Here are some of the pitfalls of using dreams in fiction that I’ve learned through practice and through reading other authors, and how to use dreams in fiction in an effective way.
- Don’t allow a story to turn out to be nothing but a dream. One of the biggest mistakes an author can make is to reveal at the end of the story that the entire piece was just a dream. When someone reads a story, they are investing their time. When you end a story with a line like “She woke up gasping and discovered it was just a dream,” you are telling the reader you just wasted their time. Every detail they’d invested in is no longer true. As a writer, you get to have a twist at the end, but the cost to the reader is too great.
- Fix: The easiest way to fix this error is to omit the part where it says it’s all a dream. Let the story stand on its own as really happening. Saying it was just a dream is just a cheap way to wrap up the story without finding a resolution anyway, so find another way to end it.

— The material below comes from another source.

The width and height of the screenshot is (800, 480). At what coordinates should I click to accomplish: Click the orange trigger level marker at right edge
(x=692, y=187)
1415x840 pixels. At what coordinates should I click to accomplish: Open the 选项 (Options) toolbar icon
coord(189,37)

- Don’t mislead a reader to think part of the story is real when it’s a dream. This is a technique that is commonly used in books, movies, and TV shows. It’s commonly found at the beginning of a chapter or a scene, and usually is a short section. It’s a way to cause the reader or viewer a heightened sense of tension and dread without having to live with longterm consequences for the character. Honestly, it can be another cheap trick. Can it be done? Yes. Should it be done? In most cases, no. The danger of pretending a scene is real only to reveal it’s a dream is the same as the reason for the first item in this list. It’s on a smaller scale, so it’s not as big of an offense, but the reader can feel cheated.

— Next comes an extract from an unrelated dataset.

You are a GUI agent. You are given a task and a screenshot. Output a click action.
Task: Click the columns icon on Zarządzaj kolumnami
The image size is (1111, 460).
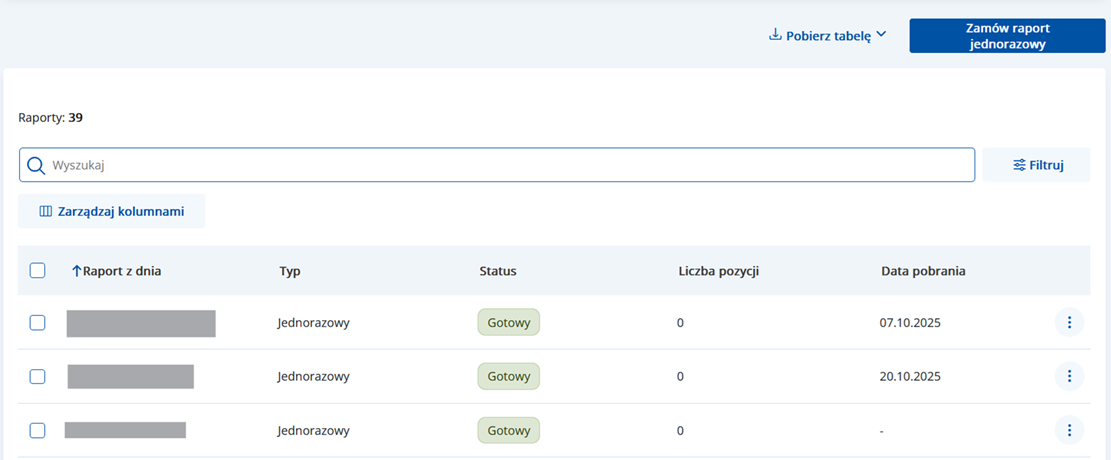coord(45,211)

- Fix: There are several ways to fix this, but let me offer a few. One way is to tone down the drama or threat of the situation and make it happen to the character. Don’t make it a dream, have your character go through the situation in a modified way so the story can progress with whatever consequences the character has as a result. If the dream is hinting at a real danger later, the best action may be to remove the part where it’s a dream and again have it actually happen to the character, but later in the story. Perhaps the reason it’s veiled as a dream is that your story isn’t to the point where you want that much action with the consequences that can come with it to happen to your character yet. Shifting the scene to a different part of the story and removing the part where it’s just a dream will fix that. If you want to leave the dream as a dream, a better way is to tell the reader going in that it’s a dream so they don’t feel cheated.

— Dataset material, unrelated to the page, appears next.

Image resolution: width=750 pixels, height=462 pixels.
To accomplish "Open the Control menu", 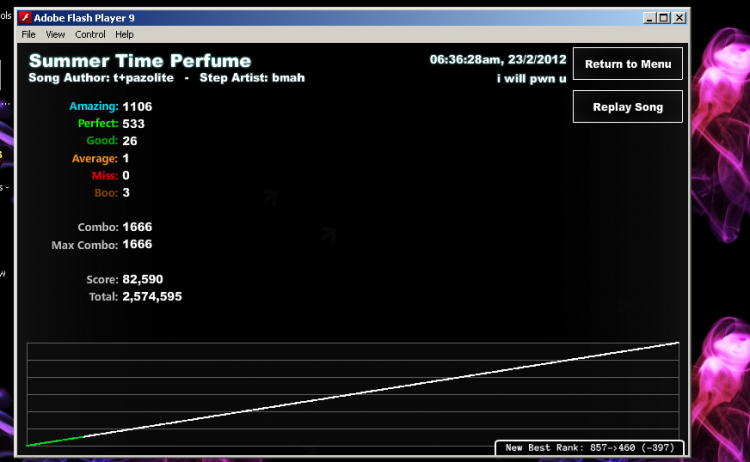I will coord(90,34).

- Don’t let the dream continue for pages. Even if you start a dream by telling the reader that the character is dreaming, the mind of a reader will get invested in the story and soon forget that they were already told that it was just a dream. The result is that when you re-enter the current story, reminding the reader that it was just a dream, it has a way of being very jarring for the reader and will pull them out of the story. Further, they’ve again invested their time and attention into something that never happened, and that can be frustrating.
- Fix: Shorten the dream scene. A good guideline is to keep dreams between half a page to a page, any longer than that and the reader begins to become invested and forgets it’s just a dream. In general for dreams, the shorter the better.
- Know your genre. Different genres have different allowances for dreams. In a literary fiction piece, a dream is just a dream. They have no power to predict the future. The plainer, the shorter, the better. Supernatural horror, on the other hand, has more maneuverability. There can be more blurring of the line between the dream world and the real world and sometimes the dream world can alter the real world. The more closely the genre clings to reality, the fewer liberties the writer should take with dreams.
Dreams can be used for a multitude of reasons in a story from exposing the desire of a character to working through a problem, or tormenting a character when they are most vulnerable. The trick is to figure out what you are trying to show with the dream and then figure out if that is the best way to show it and if it is, be as concise as possible with it.
I push the boundaries of these rules all the time, I think writers are notorious for pushing against writing rules, but I’ve learned that by knowing the writing rules and why they work or usually don’t work, it will give you the ability to explain why you bent or broke it. Usually, when we stumble upon and break writing rules without realizing it, it’s done in a sloppy and unsuccessful way.